Jumat, 08 Juni 2012

SERIAL KEARIFAN LOKAL: Azas Demokrasi: Perjanjian Antara Datu Pammana Dengan Orang Pammana

SERIAL KEARIFAN LOKAL: Azas Demokrasi: Perjanjian Antara Datu Pammana Dengan Orang Pammana

Ivan Taniputera
8 Juni 2012

Berikut adalah satu lagi kearifan lokal dari Tanah Bugis yang layak kita renungkan bersama. Inilah Perjanjian antara seorang raja dengan rakyatnya:
"Adapun kemerdekaan orang Pammana ditandai oleh empat hal. Yang pertama, engkau tidak menghalangi sesama rakyat merdeka mengikat perjanjian. Yang kedua engkau tidak menghalangi rakyat merdeka mengadakan persepakatan sesamanya. Yang ketiga tidak dirampas harta pusakanya. Keempat tidak dirugikan dalam berjual beli, namun tidak menarik keuntungan dari padamu"
Sumber: "Bunga Rampai Sastra Bugis: Bacaan Sejarah Sulawesi Selatan", karya Tamin Chairan, M. Arief Mattalitti, dan Adnan Usmar. halaman 145
Kutipan di atas luar biasa sekali, karena sudah memaparkan mengenai empat jenis kemerdekaan dalam masyarakat demokrasi, yakni (1)kebebasan berserikat dan berkumpul; (2)kebebasan berpendapat; (3)jaminan bagi keamanan hak milik; (4)demokrasi dalam perekonomian.
Kebebasan ini bahkan tidak dapat dilanggar oleh raja sekalipun, karena merupakan hak azasi yang melekat dalam diri setiap umat manusia semenjak ia dilahirkan.

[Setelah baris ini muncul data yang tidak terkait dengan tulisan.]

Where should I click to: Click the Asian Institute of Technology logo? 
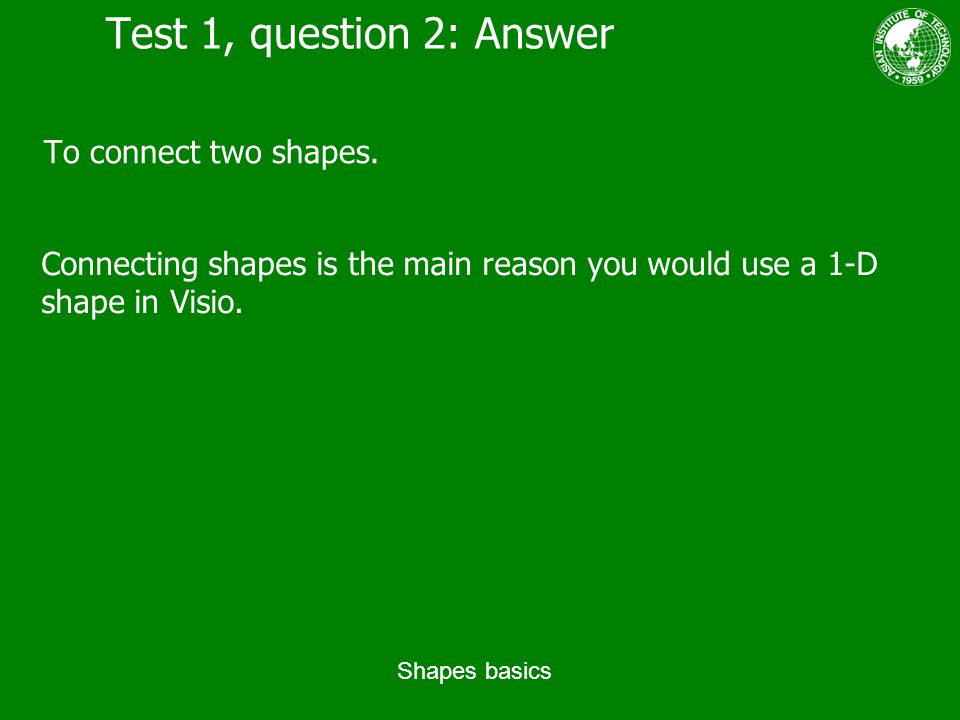tap(912, 47)
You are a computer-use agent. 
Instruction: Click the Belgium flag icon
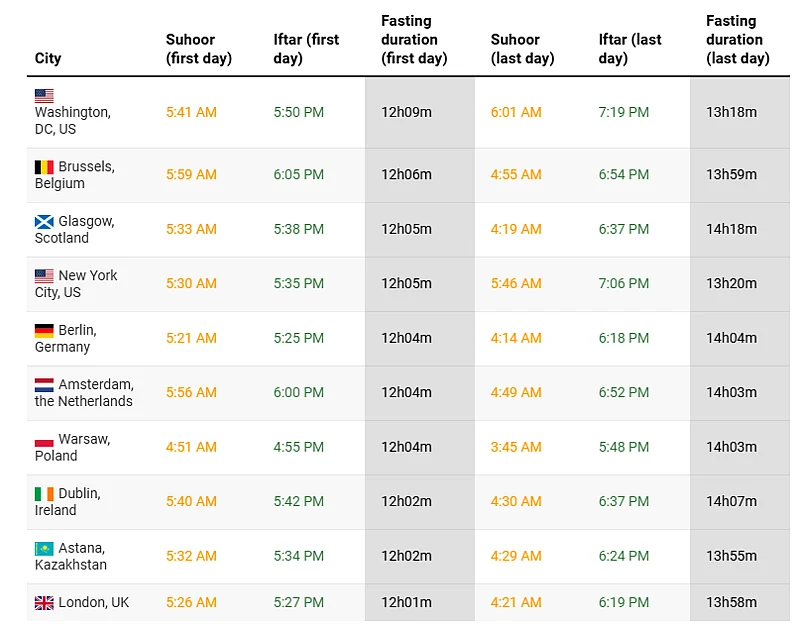pos(44,167)

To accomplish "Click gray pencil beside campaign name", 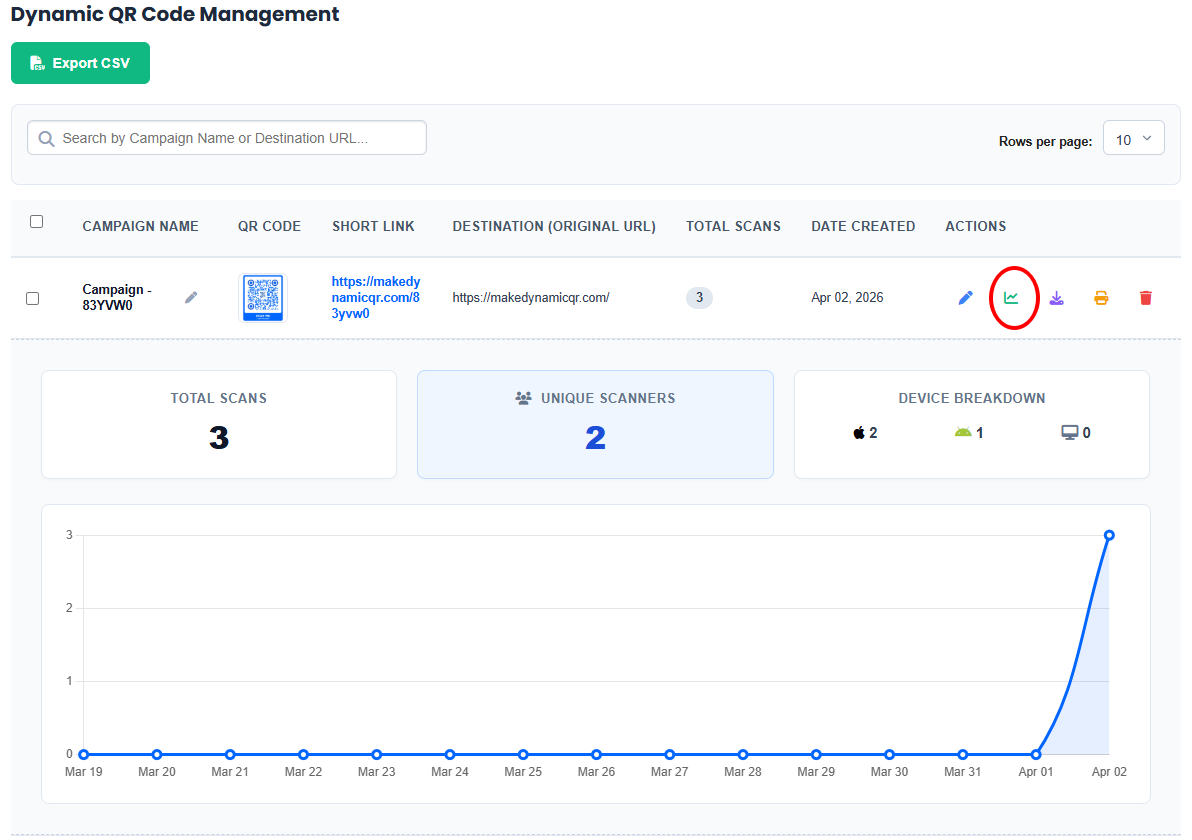I will (x=191, y=297).

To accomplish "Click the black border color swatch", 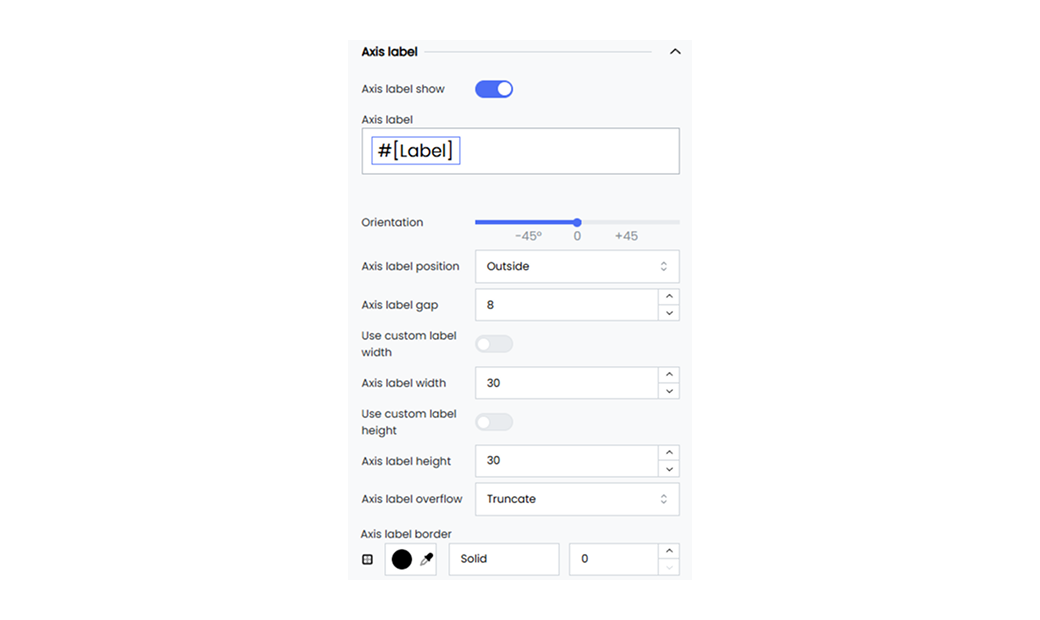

Namun pada praktiknya konsep penegakan demokrasi ini dalam sejarahnya memerlukan perjuangan panjang dan keras. Kendati demikian, rumusan di atas yang berasal dari kurang lebih abad ke-14 jauh mendahului rumusan Deklari Hak Azasi Manusia.
Selanjutnya dapat kita baca sebagai berikut:
"Sebagai tanda pengabdian diri orang Pammana kepada raja, ialah kalau Datu dalam peristiwa senang atau pun susah dan harus menyembelih hewan, maka pintu kandang hewan mereka terbuka bagimu. Kalau kerbau peliharaan harganya empat real. Kalau kerbau belian, wang pembelinya digantikan. Bila tidak ada kerbau pada orang banyak, maka orang-orang bangsawan harganya satu tahil. Kalau kerbau belian, wang pembelinya pun digantikan."
Sumber Ibid, halaman 145-146.
Kutipan di atas menandakan bahwa jika seorang raja menghendaki kerbau milik rakyat, maka ia tetap harus membayar sesuai dengan harga yang ditentukan dalam perjanjian di atas. Seorang raja tidak boleh merampas begitu saja apa yang dimiliki rakyatnya, terkecuali ia melakukan kesalahan yang harus dihukum dengan penyitaan harta bendanya.
Oleh karenanya, kedudukan raja dalam adat istiadat Bugis tidaklah tak terbatas dan rakyat tetap memiliki kebebasan. Dalam sejarah Sulawesi Selatan ada raja yang dibunuh atau dihukum mati tatkala melakukan kesalahan. Dengan demikian, hukum adalah penguasa baik bagi raja maupun rakyat jelata. Inilah prinsip yang dianut dalam negara demokrasi, yakni bahwa hukum tidaklah pandang bulu.